Why there needs to be a $ in calls like "runSomeMonad $ do ..."?

Question

Apparently the only possible interpretation of runSomeMonad do ... is runSomeMonad (do ...). Why isn't the first variant allowed by the Haskell syntax? Is there some case where foo do bar could be actually ambiguous?

Answer 1

Note that you can observe this effect with not just do, but also let, if, \, case, the extensions mdo and proc…and the dread unary -. I cannot think of a case in which this is ambiguous except for unary -. Here’s how the grammar is defined in the Haskell 2010 Language Report, §3: Expressions.
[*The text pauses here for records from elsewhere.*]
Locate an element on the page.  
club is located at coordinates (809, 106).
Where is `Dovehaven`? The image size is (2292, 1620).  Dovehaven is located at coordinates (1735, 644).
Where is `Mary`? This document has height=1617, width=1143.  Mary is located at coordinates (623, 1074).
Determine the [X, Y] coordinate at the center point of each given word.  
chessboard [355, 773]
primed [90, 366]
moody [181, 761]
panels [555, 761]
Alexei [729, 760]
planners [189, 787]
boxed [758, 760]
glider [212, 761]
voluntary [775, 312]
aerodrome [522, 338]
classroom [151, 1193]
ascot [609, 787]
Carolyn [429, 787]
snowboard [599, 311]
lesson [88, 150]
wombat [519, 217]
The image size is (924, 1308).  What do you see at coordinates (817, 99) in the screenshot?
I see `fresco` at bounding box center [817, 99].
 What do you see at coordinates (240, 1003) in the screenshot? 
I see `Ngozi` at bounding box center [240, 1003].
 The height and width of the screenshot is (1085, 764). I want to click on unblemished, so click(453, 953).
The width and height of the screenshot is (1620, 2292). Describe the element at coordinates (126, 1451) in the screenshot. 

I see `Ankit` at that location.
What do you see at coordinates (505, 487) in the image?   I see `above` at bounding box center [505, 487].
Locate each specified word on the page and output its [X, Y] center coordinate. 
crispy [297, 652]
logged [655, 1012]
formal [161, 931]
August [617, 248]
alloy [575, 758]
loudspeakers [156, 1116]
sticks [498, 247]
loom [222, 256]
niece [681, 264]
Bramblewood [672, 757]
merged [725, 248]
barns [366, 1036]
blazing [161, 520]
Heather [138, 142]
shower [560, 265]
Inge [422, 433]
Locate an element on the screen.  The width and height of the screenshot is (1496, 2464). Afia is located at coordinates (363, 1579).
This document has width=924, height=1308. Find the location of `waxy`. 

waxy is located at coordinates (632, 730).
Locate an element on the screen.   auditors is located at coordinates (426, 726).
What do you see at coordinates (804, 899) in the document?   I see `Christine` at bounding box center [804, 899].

exp     → infixexp :: [context =>] type     | infixexp  infixexp     → lexp qop infixexp     | - infixexp     | lexp  lexp     → \ apat1 … apatn -> exp     | let decls in exp     | if exp [;] then exp [;] else exp     | case exp of { alts }     | do { stmts }     | fexp  fexp     → [fexp] aexp  aexp     → ( exp )     | … 

There just happens to be no case defined in fexp (function application) or aexp (literal expression) that allows an unparenthesised lexp (lambda, let, etc.). I would consider this a bug in the grammar.

Fixing this would also remove the need for the $ typing hack.